Hay una escena clásica en la película El Padrino en la que Michael Corleone dice: "Cada vez que pensaba que había salido, me vuelven a jalar."

Pues sí. On Holding (ONON) entregó el mejor año de su historia — ventas por encima de 3 mil millones de francos suizos por primera vez, margen bruto de 63,9% en el trimestre (por encima del 62,5% esperado), ganancia por acción ajustada de 25 centavos contra 20 centavos del consenso — y aun así recibió una paliza de 14% en el pre-mercado el martes.

¿El crimen? Proyectar un crecimiento de "apenas" 23% para 2026.

Carajo, 23%. La mayoría de las empresas de calzado del planeta venderían el alma al diablo por 23% de crecimiento. Pero al mercado no le importa lo que hiciste. Al mercado le importa lo que prometiste versus lo que él se inventó en la cabeza.

La brecha entre realidad y fantasía

Los analistas de Wall Street — esos escribas de hoja de cálculo que jamás fabricaron una suela de zapato en su vida — esperaban ventas de aproximadamente 3,7 mil millones de francos suizos en 2026. On llegó y dijo: "Miren, vamos a entregar al menos 3,44 mil millones."

Diferencia de casi 260 millones de francos. En porcentaje, no es un abismo. Pero en el mundo de las growth stocks, donde el valuation se mueve a punta de expectativa y no de realidad, eso equivale a encender la mecha de una dinamita debajo de la acción.

Y aquí está la lección que nadie en el circo financiero quiere enseñarte: cuando compras una acción de crecimiento, no estás comprando el presente. Estás comprando una promesa. Y las promesas, como decía mi abuela, son como las nubes — bonitas de lejos, pero no sostienen ningún peso.

El discurso premium del cofundador

David Allemann, cofundador y presidente ejecutivo de On, salió con un discurso que es la versión corporativa de "confíen en el proceso":

"No queremos construir una marca solo para los próximos años. Estamos construyendo una marca para la próxima década."

Traducido del corporativés al idioma de la gente: "Vamos a crecer más despacio a propósito porque queremos mantener el aura de marca premium."

¿Justo? Tal vez. ¿Estratégico? Probablemente. Pero el mercado no te paga por ser estratégico a largo plazo. El mercado te paga trimestre a trimestre, y quien no entrega el número esperado recibe golpes.

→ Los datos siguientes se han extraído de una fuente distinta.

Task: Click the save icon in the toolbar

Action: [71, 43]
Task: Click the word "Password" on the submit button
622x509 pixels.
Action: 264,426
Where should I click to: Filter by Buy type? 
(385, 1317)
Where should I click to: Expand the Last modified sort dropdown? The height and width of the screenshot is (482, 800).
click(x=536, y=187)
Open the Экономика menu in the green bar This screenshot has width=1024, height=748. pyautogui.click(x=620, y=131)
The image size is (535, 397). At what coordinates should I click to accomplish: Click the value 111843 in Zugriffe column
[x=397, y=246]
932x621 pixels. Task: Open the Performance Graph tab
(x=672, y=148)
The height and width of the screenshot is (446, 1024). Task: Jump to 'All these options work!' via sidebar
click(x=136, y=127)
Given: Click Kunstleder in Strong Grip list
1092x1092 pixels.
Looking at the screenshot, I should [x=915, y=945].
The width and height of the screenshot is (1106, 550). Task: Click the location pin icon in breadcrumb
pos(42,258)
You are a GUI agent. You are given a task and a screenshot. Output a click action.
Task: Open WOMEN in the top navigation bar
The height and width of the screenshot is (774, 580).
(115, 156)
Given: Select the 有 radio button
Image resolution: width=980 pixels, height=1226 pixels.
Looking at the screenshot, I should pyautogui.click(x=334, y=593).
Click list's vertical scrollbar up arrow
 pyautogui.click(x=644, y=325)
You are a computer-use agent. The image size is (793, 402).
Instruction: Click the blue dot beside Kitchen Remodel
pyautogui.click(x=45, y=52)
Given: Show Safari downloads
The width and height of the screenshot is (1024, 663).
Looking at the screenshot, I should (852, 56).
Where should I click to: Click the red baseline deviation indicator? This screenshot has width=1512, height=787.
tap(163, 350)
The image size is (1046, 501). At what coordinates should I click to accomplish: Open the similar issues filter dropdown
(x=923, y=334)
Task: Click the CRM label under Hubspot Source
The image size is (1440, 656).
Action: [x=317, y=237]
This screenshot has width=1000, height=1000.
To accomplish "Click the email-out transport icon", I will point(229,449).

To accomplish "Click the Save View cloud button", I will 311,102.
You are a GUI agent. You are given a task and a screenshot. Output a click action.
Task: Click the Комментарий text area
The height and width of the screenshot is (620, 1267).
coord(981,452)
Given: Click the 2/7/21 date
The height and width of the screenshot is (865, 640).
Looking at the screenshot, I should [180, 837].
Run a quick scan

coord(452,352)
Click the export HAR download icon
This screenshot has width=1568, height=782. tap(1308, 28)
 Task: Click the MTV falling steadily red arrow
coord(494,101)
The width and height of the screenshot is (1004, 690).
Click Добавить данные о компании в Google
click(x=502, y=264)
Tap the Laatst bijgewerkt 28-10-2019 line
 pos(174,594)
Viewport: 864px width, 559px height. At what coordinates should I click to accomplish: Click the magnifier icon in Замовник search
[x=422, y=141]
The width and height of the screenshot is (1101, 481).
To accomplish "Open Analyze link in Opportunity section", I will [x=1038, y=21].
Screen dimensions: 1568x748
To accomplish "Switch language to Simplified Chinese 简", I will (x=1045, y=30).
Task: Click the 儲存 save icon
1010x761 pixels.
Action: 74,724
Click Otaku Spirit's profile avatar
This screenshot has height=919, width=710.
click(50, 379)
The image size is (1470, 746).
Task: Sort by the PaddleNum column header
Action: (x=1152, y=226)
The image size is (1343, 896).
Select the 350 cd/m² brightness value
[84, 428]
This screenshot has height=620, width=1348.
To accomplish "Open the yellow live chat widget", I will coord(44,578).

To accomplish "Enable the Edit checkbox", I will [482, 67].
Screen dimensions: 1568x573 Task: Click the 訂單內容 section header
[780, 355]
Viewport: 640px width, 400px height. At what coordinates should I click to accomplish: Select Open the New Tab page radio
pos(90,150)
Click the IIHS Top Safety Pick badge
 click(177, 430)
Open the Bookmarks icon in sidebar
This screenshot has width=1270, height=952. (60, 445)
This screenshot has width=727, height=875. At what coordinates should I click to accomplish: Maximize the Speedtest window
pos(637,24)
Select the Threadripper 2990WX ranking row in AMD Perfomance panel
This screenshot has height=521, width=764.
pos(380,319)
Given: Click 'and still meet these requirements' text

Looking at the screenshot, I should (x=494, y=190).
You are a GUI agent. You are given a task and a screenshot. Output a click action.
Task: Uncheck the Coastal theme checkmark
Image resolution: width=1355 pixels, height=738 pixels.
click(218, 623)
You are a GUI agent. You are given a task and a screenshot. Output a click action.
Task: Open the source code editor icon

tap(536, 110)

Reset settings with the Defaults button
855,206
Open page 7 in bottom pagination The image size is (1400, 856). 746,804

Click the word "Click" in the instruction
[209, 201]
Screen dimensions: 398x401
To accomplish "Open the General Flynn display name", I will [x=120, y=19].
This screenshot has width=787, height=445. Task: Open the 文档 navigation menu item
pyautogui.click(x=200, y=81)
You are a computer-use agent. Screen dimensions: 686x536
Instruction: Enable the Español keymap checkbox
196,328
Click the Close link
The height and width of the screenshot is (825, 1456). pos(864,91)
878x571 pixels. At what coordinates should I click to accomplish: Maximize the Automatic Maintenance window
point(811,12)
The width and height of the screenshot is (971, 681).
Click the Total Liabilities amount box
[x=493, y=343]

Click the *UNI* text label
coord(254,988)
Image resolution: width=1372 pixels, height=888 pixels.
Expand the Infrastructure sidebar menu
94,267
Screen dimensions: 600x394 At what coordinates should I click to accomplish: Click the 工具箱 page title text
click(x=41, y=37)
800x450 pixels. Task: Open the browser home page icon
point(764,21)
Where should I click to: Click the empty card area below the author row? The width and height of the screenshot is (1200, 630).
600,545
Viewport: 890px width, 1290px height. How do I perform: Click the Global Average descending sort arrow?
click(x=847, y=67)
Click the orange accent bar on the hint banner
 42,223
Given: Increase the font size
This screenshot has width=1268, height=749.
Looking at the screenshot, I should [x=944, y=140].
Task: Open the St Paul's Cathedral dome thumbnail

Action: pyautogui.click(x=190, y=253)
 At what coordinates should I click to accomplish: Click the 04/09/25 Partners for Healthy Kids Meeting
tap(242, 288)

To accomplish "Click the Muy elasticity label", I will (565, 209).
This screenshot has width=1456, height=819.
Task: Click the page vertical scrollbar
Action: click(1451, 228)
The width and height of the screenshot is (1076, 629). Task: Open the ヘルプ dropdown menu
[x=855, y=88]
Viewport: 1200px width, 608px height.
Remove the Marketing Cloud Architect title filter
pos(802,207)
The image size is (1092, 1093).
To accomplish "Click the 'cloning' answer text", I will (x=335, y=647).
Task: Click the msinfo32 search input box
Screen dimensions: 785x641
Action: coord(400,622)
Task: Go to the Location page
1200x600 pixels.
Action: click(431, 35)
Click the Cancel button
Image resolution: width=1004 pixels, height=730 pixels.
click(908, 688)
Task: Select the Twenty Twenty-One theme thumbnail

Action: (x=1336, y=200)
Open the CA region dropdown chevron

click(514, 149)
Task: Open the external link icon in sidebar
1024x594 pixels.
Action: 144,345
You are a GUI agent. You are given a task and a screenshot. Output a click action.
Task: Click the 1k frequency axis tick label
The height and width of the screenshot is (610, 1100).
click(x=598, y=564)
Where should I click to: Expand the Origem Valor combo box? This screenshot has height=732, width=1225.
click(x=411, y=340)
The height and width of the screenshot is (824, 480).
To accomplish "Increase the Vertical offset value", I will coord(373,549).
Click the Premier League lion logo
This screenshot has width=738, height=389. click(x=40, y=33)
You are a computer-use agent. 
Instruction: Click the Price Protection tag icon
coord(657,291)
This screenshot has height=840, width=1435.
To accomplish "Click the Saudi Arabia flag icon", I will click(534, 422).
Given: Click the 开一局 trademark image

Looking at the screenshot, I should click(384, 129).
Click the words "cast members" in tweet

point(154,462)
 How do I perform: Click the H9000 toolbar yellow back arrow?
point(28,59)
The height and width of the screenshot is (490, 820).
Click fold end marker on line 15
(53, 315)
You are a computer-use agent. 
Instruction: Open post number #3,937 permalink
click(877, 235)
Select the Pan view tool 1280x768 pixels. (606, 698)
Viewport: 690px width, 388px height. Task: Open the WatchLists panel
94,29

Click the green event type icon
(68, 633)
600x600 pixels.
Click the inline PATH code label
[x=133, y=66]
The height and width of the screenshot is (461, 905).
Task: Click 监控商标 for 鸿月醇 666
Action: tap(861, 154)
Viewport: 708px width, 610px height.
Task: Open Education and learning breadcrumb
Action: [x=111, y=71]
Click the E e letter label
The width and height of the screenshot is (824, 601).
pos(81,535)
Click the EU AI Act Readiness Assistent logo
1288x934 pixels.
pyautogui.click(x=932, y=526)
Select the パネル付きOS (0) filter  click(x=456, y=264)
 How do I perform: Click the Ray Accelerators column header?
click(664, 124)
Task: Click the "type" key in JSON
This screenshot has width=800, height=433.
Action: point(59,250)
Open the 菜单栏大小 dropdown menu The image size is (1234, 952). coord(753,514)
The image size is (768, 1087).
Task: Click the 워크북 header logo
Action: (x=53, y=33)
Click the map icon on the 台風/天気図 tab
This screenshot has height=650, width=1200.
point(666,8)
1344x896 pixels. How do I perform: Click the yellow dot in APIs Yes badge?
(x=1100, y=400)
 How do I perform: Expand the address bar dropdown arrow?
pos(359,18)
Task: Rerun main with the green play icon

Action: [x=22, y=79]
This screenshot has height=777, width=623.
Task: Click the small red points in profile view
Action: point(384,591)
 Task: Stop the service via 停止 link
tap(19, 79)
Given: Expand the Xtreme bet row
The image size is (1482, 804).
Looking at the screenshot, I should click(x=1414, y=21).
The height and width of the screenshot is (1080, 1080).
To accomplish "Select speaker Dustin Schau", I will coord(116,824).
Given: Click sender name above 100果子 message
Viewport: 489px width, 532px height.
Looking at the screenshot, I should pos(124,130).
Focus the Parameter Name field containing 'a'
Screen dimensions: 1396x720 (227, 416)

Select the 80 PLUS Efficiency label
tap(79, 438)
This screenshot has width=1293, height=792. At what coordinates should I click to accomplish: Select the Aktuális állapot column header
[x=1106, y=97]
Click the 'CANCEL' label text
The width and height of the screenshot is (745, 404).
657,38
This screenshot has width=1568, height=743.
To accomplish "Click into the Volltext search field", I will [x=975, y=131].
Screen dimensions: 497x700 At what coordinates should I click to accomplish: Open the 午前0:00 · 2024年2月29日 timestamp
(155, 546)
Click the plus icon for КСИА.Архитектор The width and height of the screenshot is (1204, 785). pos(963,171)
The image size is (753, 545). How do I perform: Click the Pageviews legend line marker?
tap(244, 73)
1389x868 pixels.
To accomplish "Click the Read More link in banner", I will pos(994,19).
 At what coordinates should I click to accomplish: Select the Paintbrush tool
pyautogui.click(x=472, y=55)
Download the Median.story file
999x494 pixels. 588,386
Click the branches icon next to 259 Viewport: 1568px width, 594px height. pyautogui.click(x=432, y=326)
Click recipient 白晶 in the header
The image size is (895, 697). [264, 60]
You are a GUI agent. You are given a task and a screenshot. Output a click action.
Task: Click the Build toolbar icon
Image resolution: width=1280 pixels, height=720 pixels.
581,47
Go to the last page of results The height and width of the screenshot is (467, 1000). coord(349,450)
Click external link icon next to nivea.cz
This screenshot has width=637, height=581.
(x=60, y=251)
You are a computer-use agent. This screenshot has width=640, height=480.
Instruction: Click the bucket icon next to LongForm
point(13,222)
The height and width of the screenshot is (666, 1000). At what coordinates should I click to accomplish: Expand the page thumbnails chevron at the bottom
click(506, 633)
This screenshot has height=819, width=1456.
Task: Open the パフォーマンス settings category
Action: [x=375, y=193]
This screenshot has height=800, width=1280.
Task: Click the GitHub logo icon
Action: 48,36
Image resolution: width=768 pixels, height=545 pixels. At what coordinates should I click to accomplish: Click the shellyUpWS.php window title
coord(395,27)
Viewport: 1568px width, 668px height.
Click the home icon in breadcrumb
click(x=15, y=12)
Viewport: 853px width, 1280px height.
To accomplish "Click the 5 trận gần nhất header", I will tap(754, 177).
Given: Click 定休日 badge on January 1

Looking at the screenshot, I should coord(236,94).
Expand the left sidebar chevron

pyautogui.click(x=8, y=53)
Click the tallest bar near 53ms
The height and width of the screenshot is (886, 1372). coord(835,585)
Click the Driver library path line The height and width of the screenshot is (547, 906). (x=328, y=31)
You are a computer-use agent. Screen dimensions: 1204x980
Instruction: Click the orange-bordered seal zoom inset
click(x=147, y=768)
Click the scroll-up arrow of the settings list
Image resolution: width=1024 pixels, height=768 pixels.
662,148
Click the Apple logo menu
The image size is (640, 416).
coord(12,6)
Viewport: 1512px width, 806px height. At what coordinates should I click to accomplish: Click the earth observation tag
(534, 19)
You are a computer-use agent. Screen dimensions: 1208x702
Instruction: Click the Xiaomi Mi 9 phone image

Pregúntenle a Nike, que pasó los últimos dos años recibiendo palizas por motivos parecidos.

Los números debajo del capó

Vamos a lo que importa:

  • Ingresos en el Q4: 743,8 millones de francos suizos (por encima de los 723,5 millones esperados)
  • GPA ajustada: 25 centavos (vs. 20 centavos estimados)
  • Margen EBITDA ajustado: 17,6% (vs. 15,9% esperado)
  • Crecimiento anual en moneda constante: 35,6% en 2025

Pero no todo brilló. Las ventas de ropa y accesorios quedaron por debajo de las estimaciones. El canal directo al consumidor decepcionó. Las Américas y Asia-Pacífico — mercados clave — vinieron más débiles. Y la ganancia neta en el trimestre cayó de 89,5 millones a 69,1 millones de francos, año contra año.

O sea: On está ganando terreno contra Nike y Adidas, conquistando participación de mercado entre consumidores de 18 a 34 años con sus Cloudmonsters y los modelos Roger (bautizados en honor a Roger Federer), pero el ritmo se está desacelerando. Y desaceleración en una growth stock es como sangre en el agua para un tiburón.

Lo que esto significa para quien tiene skin in the game

On está en el tercer y último año de su plan estratégico de duplicar ventas a 3,55 mil millones de francos y alcanzar un margen EBITDA de 18% para 2026. La meta de margen parece alcanzable. La de ingresos va a requerir un esfuerzo hercúleo.

La acción estaba plana en el año antes de este golpe. Ahora está en territorio donde todos necesitan preguntarse: ¿esto es oportunidad o trampa?

Nassim Taleb diría que lo que importa no es la caída en sí, sino tu exposición a la caída. Si compraste ONON porque un influencer de TikTok te dijo que era "el próximo Nike", te mereces el dolor. Si entiendes el negocio, entiendes que 23% de crecimiento en una empresa de calzado premium es extraordinario, y tienes estómago para la volatilidad — tal vez, solo tal vez, el mercado te esté dando un regalo.

Pero yo no te voy a decir qué hacer con tu dinero. Quien hace eso es gurú de internet. Y los gurús de internet, como ya sabes, generalmente no tienen un centavo de skin in the game.

La pregunta que queda es: ¿estás comprando la empresa o comprando la narrativa? Porque una de ellas va a sobrevivir a esta caída. La otra, no.